On vit, on code et puis on meurt.
Then again, Sun made some really wretched design decisions. They're (as Oracle) now about to institute the third attempt to get dates, times, and calendars made easily usable. Although part of what made the first attempt so bad was that they DIDN'T over-engineer it. When you're programming for the World-Wide Web, you need support for multiple timezones and things like countries which use lunar calendars.
It doesn't help that dates and times are genuinely hard, and the more exactly you try to get them right, the harder they get. I know of someone who wrote his own date handling library from scratch simply because he was fed up with dealing with different bugs in strftime/strptime on each platform he was building on; better to have just his own bugs than everyone else's.
Sane Java programmers use Joda-Time and don't worry about what's going on in C.
"Little does he know, but there is no 'I' in 'Idiot'!"
Something I read a while back and cannot recall now asserted that Java won most of their benchmarks except for those involving floating-point numbers. The reason being that C could use the processor's native FPU, but Java's "Write Once/Run Anyware" requirements forced it (unless overridden) to use IEEE Floating-point, which often had to be done in software.
IIRC, there's a way to change what Java does in that case which can get a reasonable speedup. Never needed it though; I don't write heavy numerics code.
More of an issue is that Java's evaluation order is much more strictly specified than C and C++'s. That rather strongly reduces the space of optimizations that can be applied. OTOH, Java's going to have fewer problems with aliasing; if two references say they're different, they really won't overlap. AIUI, that helps.
"Little does he know, but there is no 'I' in 'Idiot'!"
Yes and before that in Sun. Basically they both love their precious language so much that they've ended up stifling it. Though in some sense perhaps the reason there are so many 3rd party libs and an increasing number of rival languages running over the JVM may be due to the way the language has been handled. So innovation has happened, just not in the one place where it would benefit the most people.
Benchmarks have been done and Java can often out-perform C
ROFLMAO
All else being equal, your claim is so absurd, all I will do is laugh. There is no argument to be had. LOL
C is far more portable than Java.
Not true at all.
There is nothing on the underlying OS and hardware that you can't get to running an app on the JVM.
I have also written a few apps that run on the JVM, and the Java language is by far the least used in them. Even my JavaFX 2 code is not written in Java.
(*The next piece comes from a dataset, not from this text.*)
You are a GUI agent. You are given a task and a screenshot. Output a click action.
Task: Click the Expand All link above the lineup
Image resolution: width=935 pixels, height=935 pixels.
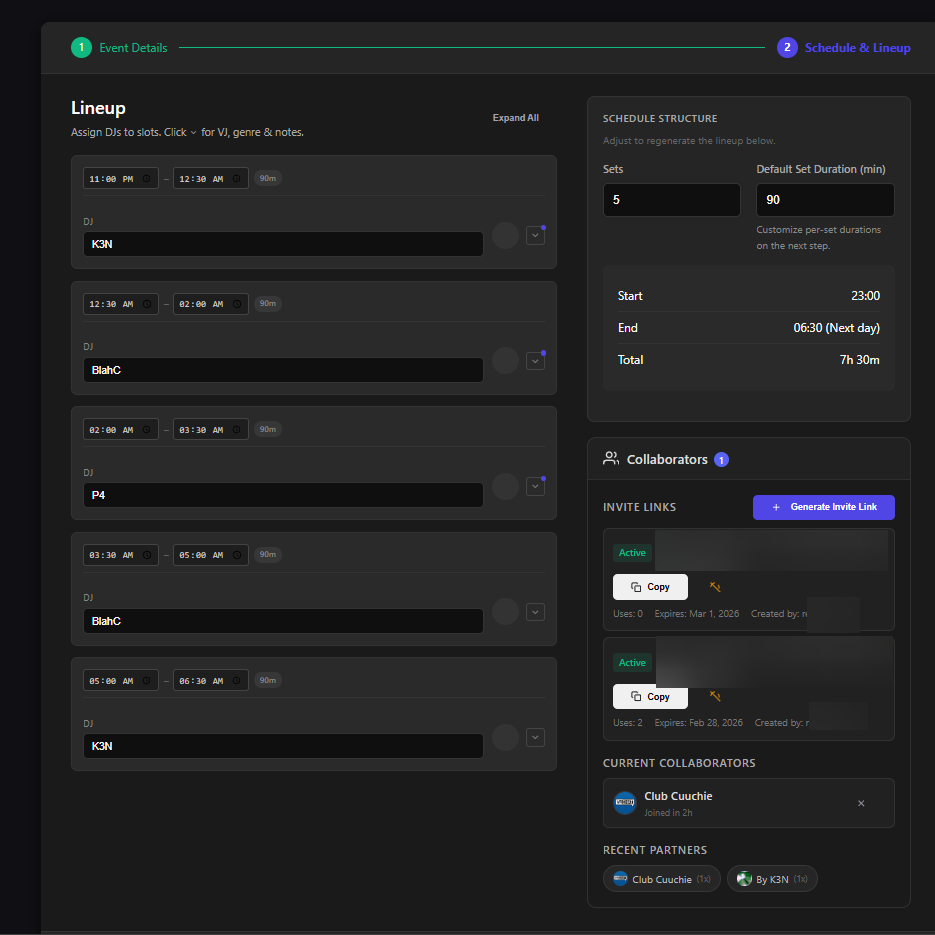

I have far more Ruby, C and Scala code that runs on the JVM.
I am not sure designing a language for the lowest common denominator is the best idea. Sure it results in the language being "popular" but that is not the same as being a good language. While Java is much better than PHP, both are crappy languages that target the LCD, and I will concede that unlike PHP, Java has legitimate uses, but things would be better if both languages never existed.
It is not like there didn't exist many good languages that had garbage collection before Java and Java is not really a C++ replacement ie pretty anything where C++ is a good choice, Java is better - that case doesn't really exist.
Java has terrible, verbose syntax.
Java was designed for the mediocre programmer. That is not even in dispute.
Rhino(which is JS on the JVM) has been around for over 10 years and part of the standard API since 1.5, IIRC.
This is not something new.
Martin Fowler actually wrote a book on DSL's using Java. I think he has officially lost it.